What is the ZEW Indicator of Economic Sentiment? Definition and examples
The ZEW Indicator of Economic Sentiment is a monthly survey of economists and analysts. They assess the economic conditions of Germany as well as several regions and nations.
If the resulting index is greater than zero, sentiment is positive. If it is less than zero, on the other hand, there is a negative outlook.
ZEW stands for Zentrum für Europäische Wirtschaftsforschung, which is German for the Centre for European Economic Research. It is an economic research institute and a member of the Leibniz Association. It is one of Europe’s leading economic research institutes.
ZEW Indicator of Economic Sentiment – the German economy
The survey is a leading indicator for the German economy. However, it also asks experts what their expectations are for other parts of the world. Specifically, they ask them about the United States, Eurozone, Japan, United Kingdom, France, and Italy.
According to Centre for European Economic Research:
“The ZEW Indicator of Economic Sentiment is calculated from the results of the ZEW Financial Market Survey. It is constructed as the difference between the percentage share of analysts that are optimistic and the share of analysts that are pessimistic for the German economy in six months.”
Let’s suppose that 40% of participants expect, for example, the US’ economic situation to improve within the next six months. Thirty percent expect the economic situation to deteriorate and thirty percent expect no change.

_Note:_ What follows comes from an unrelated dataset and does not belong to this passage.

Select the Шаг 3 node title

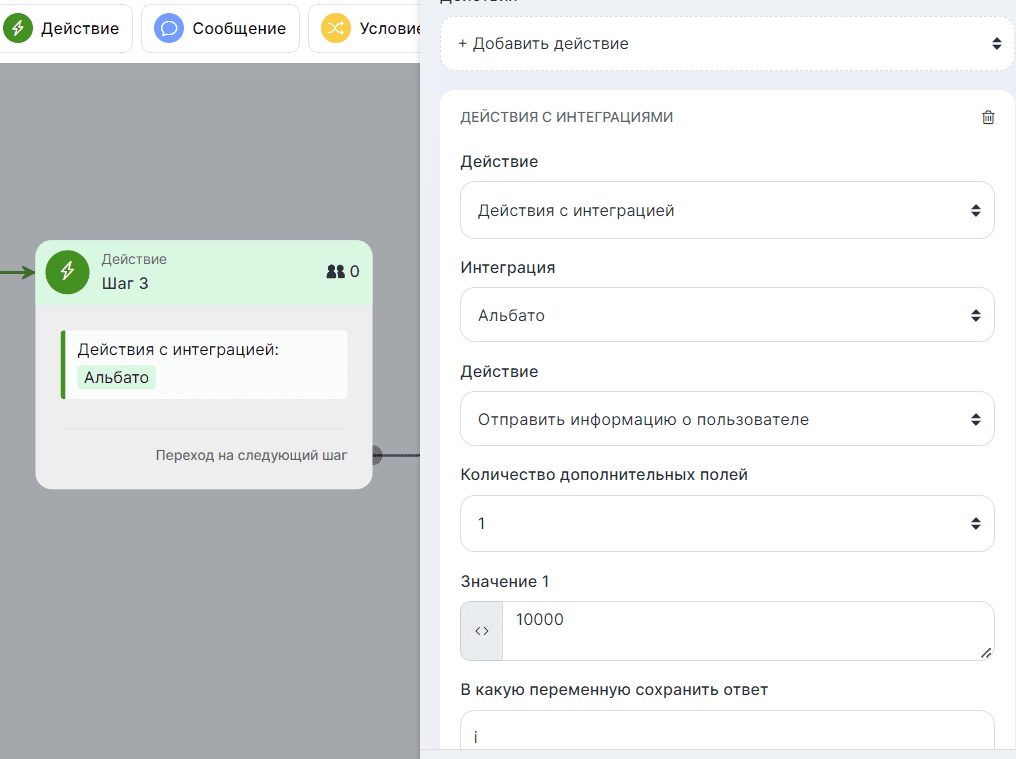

The ZEW Indicator of Economic Sentiment for the US would take a value of +10. Therefore, the outlook would be positive.
If the value had been, for example, minus ten, the outlook would have been negative.
In November 2018, the ZEW Indicator of Economic Sentiment regarding economic expectations was negative for every region. The United States stood at -25.1, the Eurozone at -22, Japan at -10.8, Italy at -49, and France at -20. The UK’s outlook at -61.4, looked particularly negative.
ZEW also publishes data on each country’s or region’s short- and long-term interest rates, inflation rates, commodities, exchange rates, and stock market indices.
Commodities are raw materials and primary agricultural products rather than manufactured goods. Gold, silver, coffee, and wheat, for example, are commodities.